TASK DIRECTIONS »
Find "Screen dimensions: 1086x611" in the material, then return exactly the line containing it and all lines after it to the end, leaving out pictures.

PROVIDED DATA »
--- START ---

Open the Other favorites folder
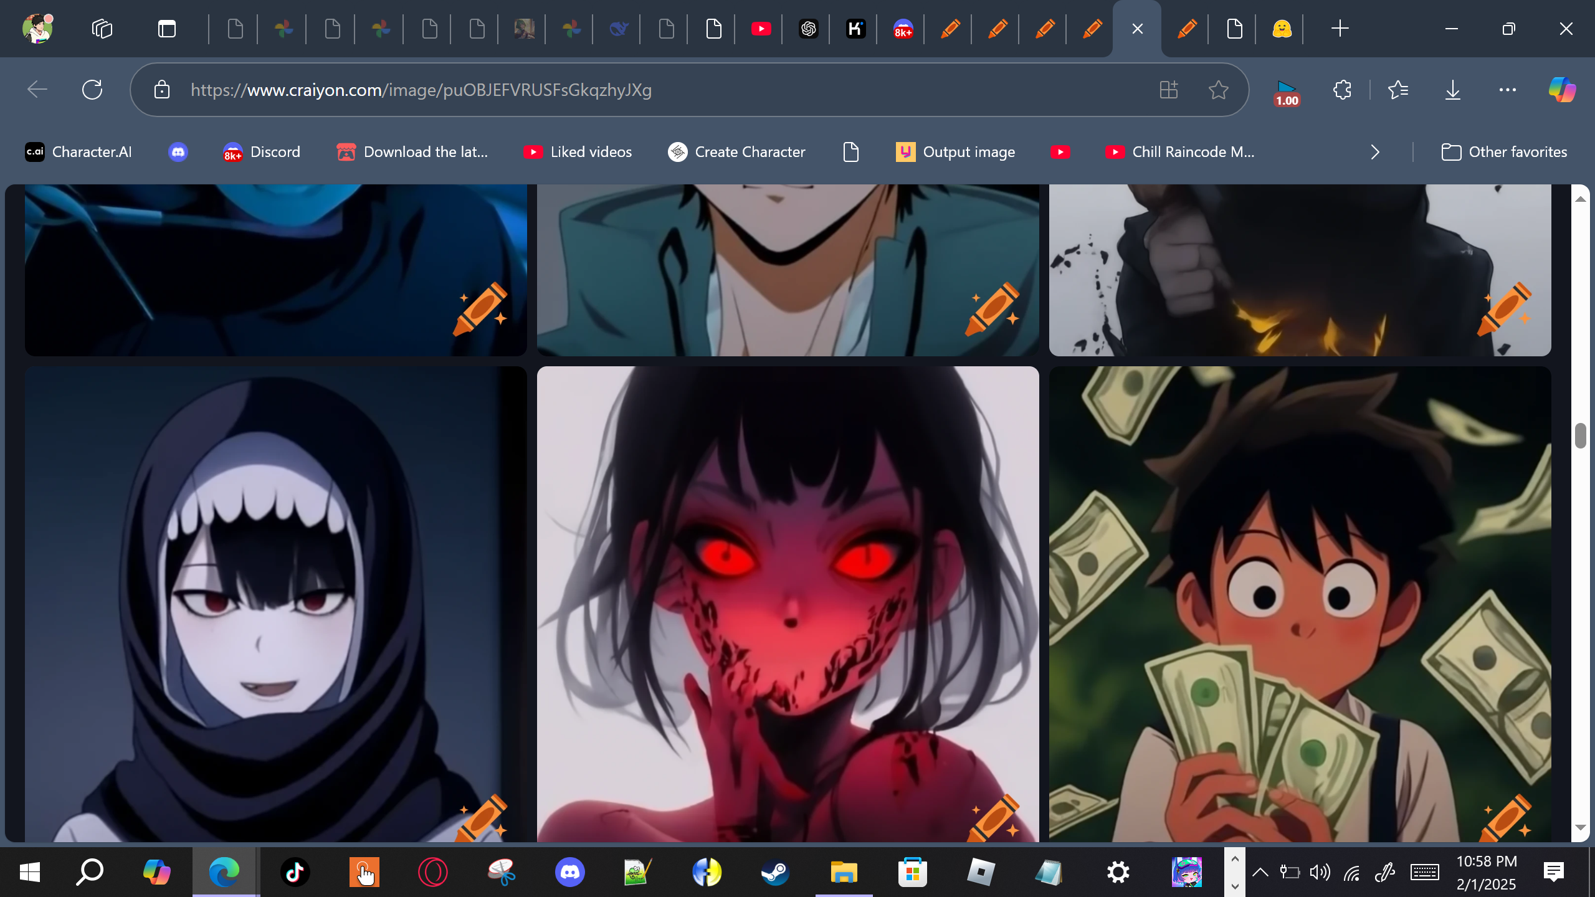This screenshot has height=897, width=1595. point(1504,152)
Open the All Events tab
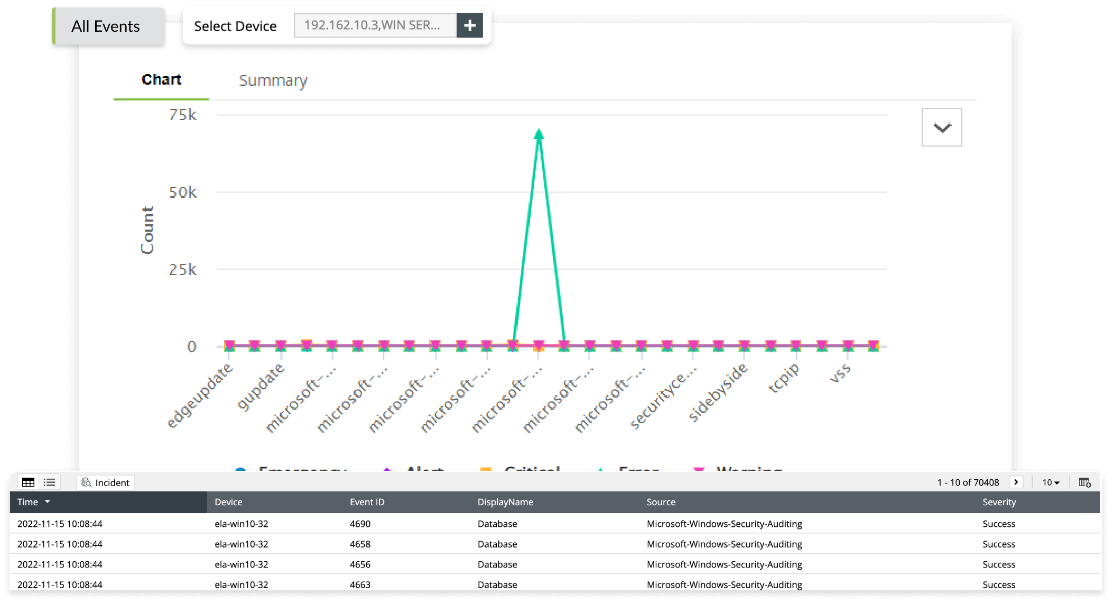1114x603 pixels. pos(106,26)
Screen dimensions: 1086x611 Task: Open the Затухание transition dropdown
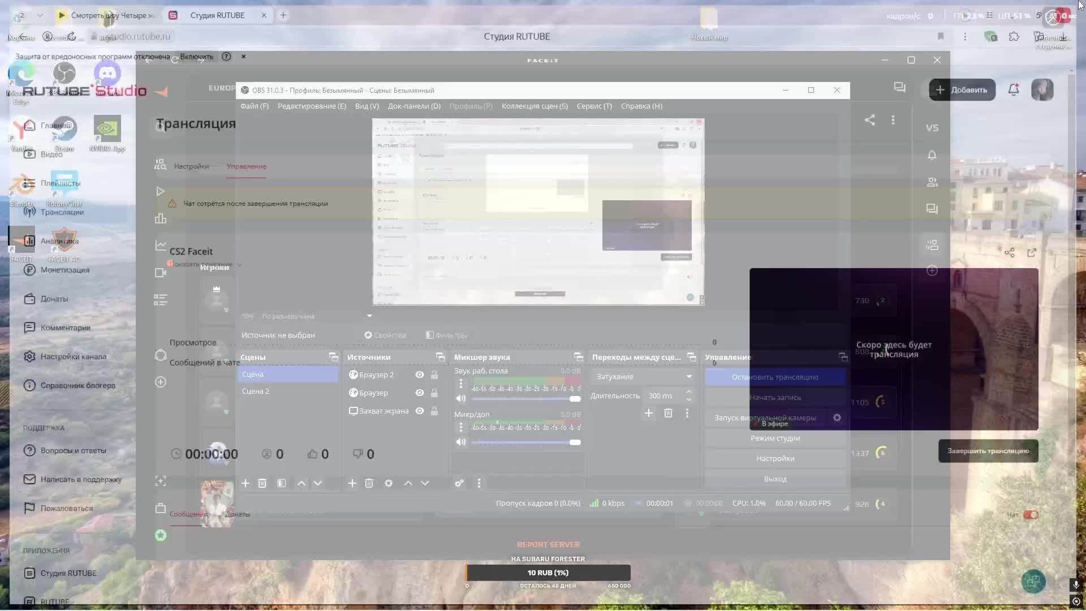tap(643, 377)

--- END ---

SOLUTION TO THE PROBLEM »
Screen dimensions: 1086x611 Task: Open the Затухание transition dropdown
tap(643, 377)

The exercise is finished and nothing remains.